Posted: 1515266557000
Classification: Biography
Surnames: Kimmel, Frickle, Wasnich, Bauer, Lord, Burns, Beerbower, Basch, Henry, Blosser, Kyser, Walworth, Norway, Hilbert, Fritz, Tomlinson, Staunton
Defiance Crescent-News, Thursday, November 2, 1961
MRS. MINNIE KIMMEL
Farmer Woman, 89, Is Former Teacher

MRS. MINNIE KIMMEL has been important as a teacher, mother, and community member in the Farmer vicinity for more than 80 years. She now lives in an apartment in half of the large Kimmel homestead, shared by her tenant and his wife, on the road a mile east of Mason beach and gravel pit, northwest of Ney and northeast of Farmer. The home was once that of her “in-laws”, the Rinaldo Kimmels.

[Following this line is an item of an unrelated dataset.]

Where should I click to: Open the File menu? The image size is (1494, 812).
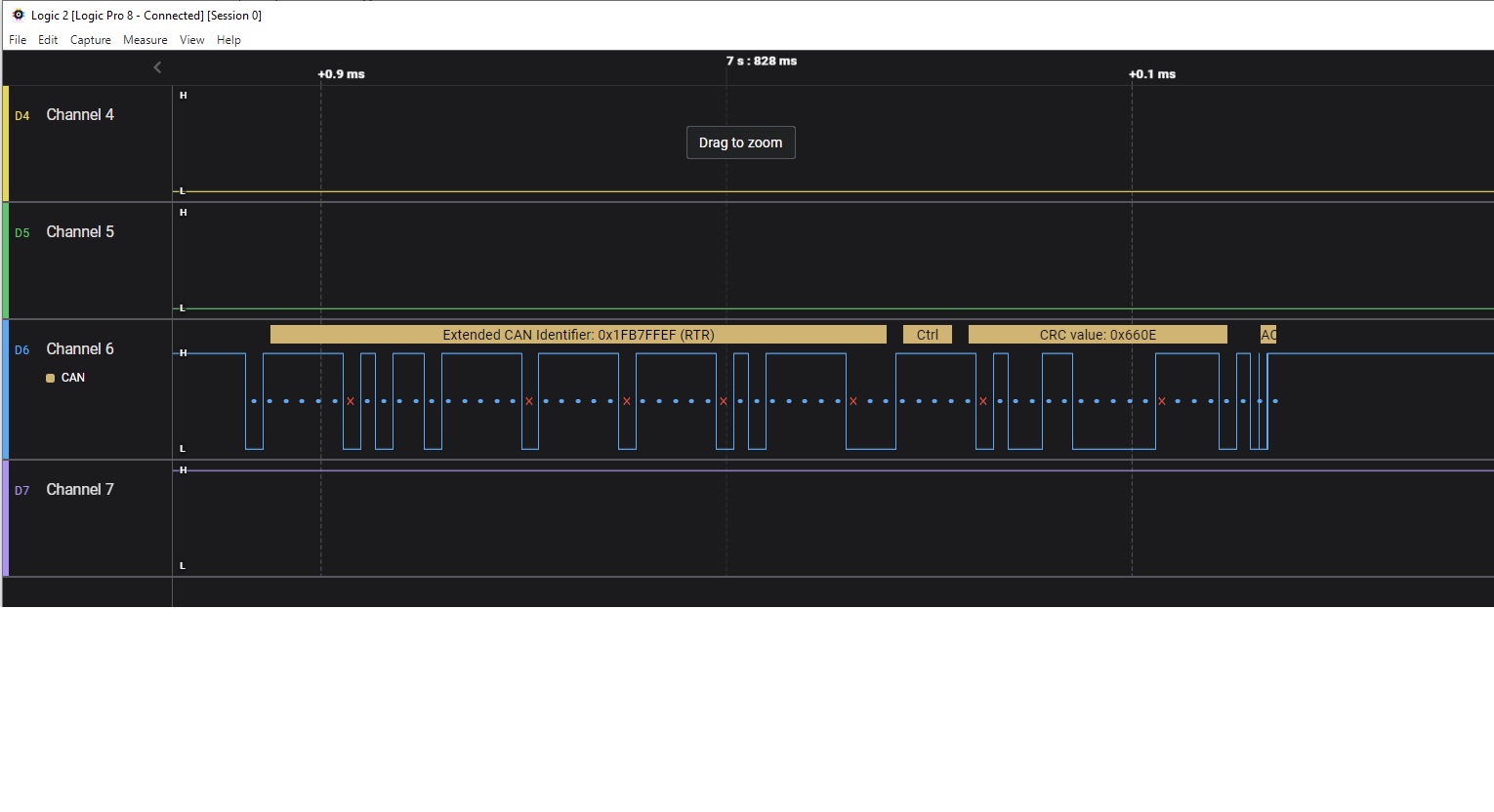tap(17, 40)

Minerva (Fickle) Kimmel was born east of Pulaski in Williams county, on Dec. 14, 1872, and moved with her parents, Isaac Elias and Eliza L. (Wasnich) Fickle, to a farm home, two and one-fourth miles southeast of Farmer when she was six months old. The Fickles had traded their 40-acre Williams county farm, four miles northeast of Bryan, for 80 acres of land, which was part of the Arrowsmith place.

When Minnie was three years old, her parents purchased a farm and moved one and one-fourth miles southeast of Farmer, where they remained until their deaths. Mrs. Kimmel’s mother, the former Eliza L. Wasnich, was the daughter of Wendel and Philippina (Bauer) Wasnich, who had come to America from Germany in 1834. Eliza’s father was a minister of the German Reformed church and had preached in Detroit, Fostoria, and had finally moved in the neighborhood of Pulaski. The Rev. Mr. Bauer [sic] was born in South Wendell, Germany, on Jan. 20, 1808, and his wife, in Greenbach, in 1814.

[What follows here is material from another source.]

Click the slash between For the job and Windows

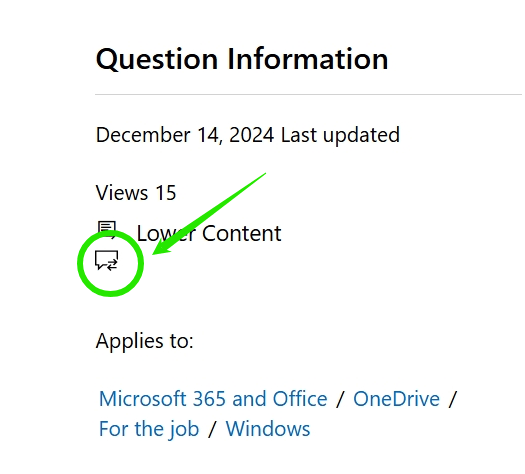coord(212,429)
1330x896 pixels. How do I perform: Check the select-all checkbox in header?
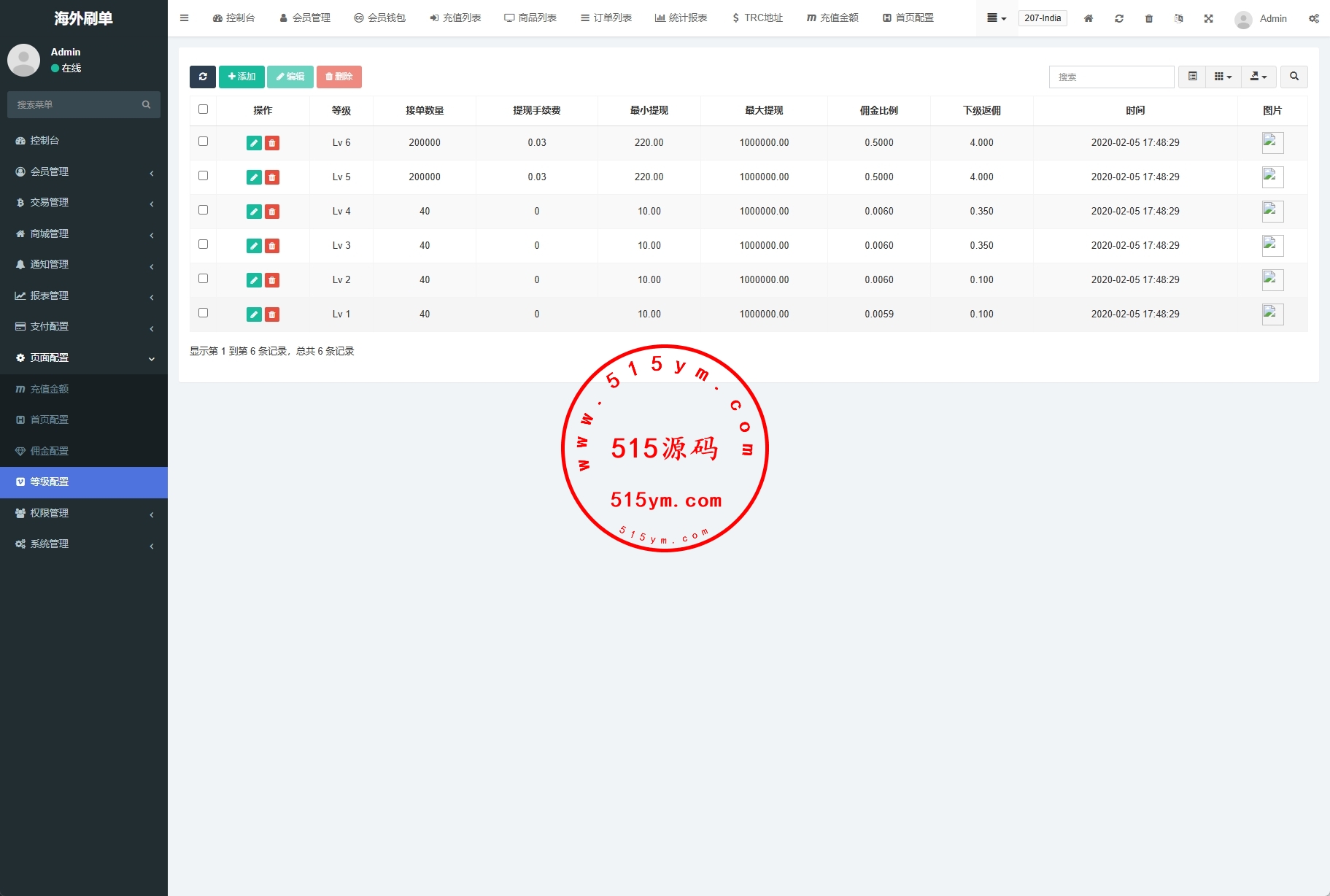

When Minnie Fickle was nine years old, her mother died, leaving her and her oldest sister, Margaret, 14, to do the housework. A younger brother, William, was then only six years old. “After my older sister married Franklin Burns and moved to Michigan,” said Mrs. Kimmel, “our family was divided, and I went to live with my aunt, Sadie Burns. I soon became homesick through fear and lonlieness, so my father found me another home with Aunt Catherine Beerbower (Beerbauer) where I remained 10 months.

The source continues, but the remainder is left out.